Editorial #56

Esta época do ano é a altura das listas. A publicação das várias selecções de melhores álbuns, melhores singles, melhores artistas e por aí adiante tornou-se uma espécie de calendário do advento da indústria, umas vezes saindo absurdamente cedo (cheguei a ter editores que me pediam as minhas escolhas em finais de outubro), outras desafiando o attention span colectivo e aparecendo quase em vésperas de consoada.

Toda a gente sabe que não se lançam álbuns em Dezembro exactamente por esse motivo, a menos que se seja alguém como a Beyoncé a quem as regras dos comuns mortais não se aplicam. Curiosamente, os EPs de duas bandas minhas, Rope e The Clits, saíram precisamente em Dezembro—lembro-me do Carlos Matos queixar-se de que éramos uns irresponsáveis porque assim iríamos ser excluídos das famosas listas. Não era algo que nos interessasse, nem sequer tínhamos pensado nisso.

Nos últimos anos, esta também se tornou na altura do Spotify Wrapped e das respectivas partilhas pelas redes. No entanto, a ferramenta pela qual muitos aguardam ansiosamente como uma espécie de prenda antecipada no sapatinho tem vindo a adquirir um gosto agridoce (mais agri que doce) com as constantes polémicas ligadas não só aos serviços de streaming em geral (e que incluem a baixa percentagem paga aos artistas) mas também a investimento em armamento militar e, claro, à quantidade ridícula de AI slop musical que tem vindo a invadir as plataformas. Afinal, quem é que vai querer partilhar um wrapped do qual constam artistas que nem sequer existem?

Agora que a maluqueira importada das Black Fridays e Cyber Mondays já acalmou, um apelo: este Natal, apoiem os vossos artistas favoritos (aqueles que existem mesmo) e comprem a música deles, de preferência com o mínimo de intermediários possível e em lojas independentes (o verdadeiro dois-em-um).
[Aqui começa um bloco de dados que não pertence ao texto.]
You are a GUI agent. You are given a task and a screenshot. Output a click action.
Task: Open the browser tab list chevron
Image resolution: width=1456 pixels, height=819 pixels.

Ofereçam bilhetes de concertos. Nesses concertos, comprem merchandising (é normalmente aqui que os artistas fazem mais dinheiro). E se algum deles tiver a ideia peregrina de lançar qualquer coisa neste período pré-festas, dediquem-lhe atenção na mesma. Talvez estejam simplesmente a mandar a indústria enfiar as listas nos confins da Lapónia.

tripeira de nascimento, parisiense por adopção. já escarafunchou muita arte, pisou muito palco, escreveu para muito sítio, e deitou muita carta. doutora em quebrar corações (e não só) e eterna electroclasher.